As for the coup and the dictatorship, because there is a gap between her opinion and that of most of her colleagues (who tend to refer to the period with mystifications and euphemisms such as “countercoup” or “movement”), Elizabeth says that the subject is tangential.

Since the military ministers are from a generation less directly affected by the period, she says that the attitude of the court’s uniforms is more balanced than that of older generals.

If there is something that Elizabeth and the military ministers are in tune with, it is the defense of Military Justice and the role of the STM, including during the dictatorship – and there she disagrees with researchers from the period and human rights activists.

Elizabeth admits that the STM knew about the atrocities committed by the regime, but emphasizes that it was at the same time “the only court in the country that unanimously signed a ruling against torture and abuse” and that its action was limited because it was not provoked by the Ministry Military Public.

In democratic times, the minister disagrees with those who defend the extinction of Military Justice.

A guarantor proclaims herself: “I am one of those who most absolve there. For me, there was a lack of a stamp in the process, I annul it, because I think that, to take away someone’s freedom or primacy, the State has to be very convinced, and the chain of custody and evidence has to be strictly correct, and it often isn’t.”

When relativizing the corporatism of Military Justice, he says that colleagues in uniform are not like that. “They are punitive, they understand that punishment has to be given, including as an example for the troops.”

Sometimes it leaves aside its anti-punitive nature, as in the case of the soldiers who murdered a musician and a collector in Rio in 2019: at the beginning of the process, Elizabeth voted to keep the defendants in preventive custody, but was defeated. “It was different there, it was an extermination.” Later, the Military Court sentenced eight soldiers to sentences ranging from 31 years to 28 years in prison.

It is for situations like this that Elizabeth is radically against the use of military personnel in public security operations, which she defines as “an excrescence, because the Armed Forces military personnel are not prepared to be police officers, but to go to war.”

He considers that “collateral damage” (a euphemism for the deaths of innocent people in actions of this type) is a tragic contingency and argues that it is up to the Military Justice to judge crimes committed by uniformed personnel in these circumstances – an impasse that ended up in the STF.

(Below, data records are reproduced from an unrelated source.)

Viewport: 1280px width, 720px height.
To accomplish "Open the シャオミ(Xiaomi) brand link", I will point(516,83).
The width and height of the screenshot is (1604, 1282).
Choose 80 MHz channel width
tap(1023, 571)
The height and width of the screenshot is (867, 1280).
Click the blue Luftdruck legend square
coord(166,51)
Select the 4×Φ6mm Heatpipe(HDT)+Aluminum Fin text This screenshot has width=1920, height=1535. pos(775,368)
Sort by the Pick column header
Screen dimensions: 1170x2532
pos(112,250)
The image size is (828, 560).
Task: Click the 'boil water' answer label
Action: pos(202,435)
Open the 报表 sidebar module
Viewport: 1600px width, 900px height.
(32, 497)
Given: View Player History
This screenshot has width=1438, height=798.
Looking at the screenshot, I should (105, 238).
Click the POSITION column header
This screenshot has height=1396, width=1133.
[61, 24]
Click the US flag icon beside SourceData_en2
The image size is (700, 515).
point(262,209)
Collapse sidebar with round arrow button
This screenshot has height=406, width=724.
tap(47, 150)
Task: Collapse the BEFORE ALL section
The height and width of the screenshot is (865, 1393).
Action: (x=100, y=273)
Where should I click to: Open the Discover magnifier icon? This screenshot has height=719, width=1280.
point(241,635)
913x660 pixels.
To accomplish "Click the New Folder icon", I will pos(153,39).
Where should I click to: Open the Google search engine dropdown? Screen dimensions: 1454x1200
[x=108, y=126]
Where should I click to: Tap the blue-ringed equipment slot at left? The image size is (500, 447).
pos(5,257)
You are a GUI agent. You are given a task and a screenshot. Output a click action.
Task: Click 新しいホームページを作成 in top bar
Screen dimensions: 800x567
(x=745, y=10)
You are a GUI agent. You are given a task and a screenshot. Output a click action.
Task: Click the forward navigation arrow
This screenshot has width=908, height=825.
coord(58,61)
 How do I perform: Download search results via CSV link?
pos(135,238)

Although she condemns the politicization of the Armed Forces promoted by former president Jair Bolsonaro (PL), the minister defends the role of the military leadership – including with regard to the “day of infamy”, as referred to on January 8th.

“There was no coup in Brazil because the Armed Forces didn’t want it, because apparently there was a lot of will.”

Elizabeth had a career in private law and then embarked on public law. No barracks. This does not diminish her purpose, as minister of the STM, of including women in the Armed Forces. In the Army, the most closed, they are not accepted into the main arms, which practically prevents them from reaching the top of the career ladder.

He should take the challenge as one of his many crusades when, in 2025, he returns to preside over the court, this time effectively. The second oldest member of the STM today, on this occasion she will also be the dean of the court.

X-RAY | MARIA ELIZABETH GUIMARÃES TEIXEIRA ROCHA, 63

  • She has been a minister at the Superior Military Court since 2007. Born in Belo Horizonte, she graduated in law in 1982, from PUC Minas. She has a master’s degree in legal-political sciences from the Portuguese Catholic University (Lisbon) and a doctorate in constitutional law from UFMG. She worked as a lawyer, was a federal prosecutor (1st place in the AGU competition in 1985). She worked in the Chamber of Deputies, in the TSE and in the Sub-Head for Legal Affairs of the Civil House of the Presidency. She teaches postgraduate law at UniCEUB, in Brasília.

The post The only military court minister struggled to prevail among generals appeared first in Jornal de Brasília.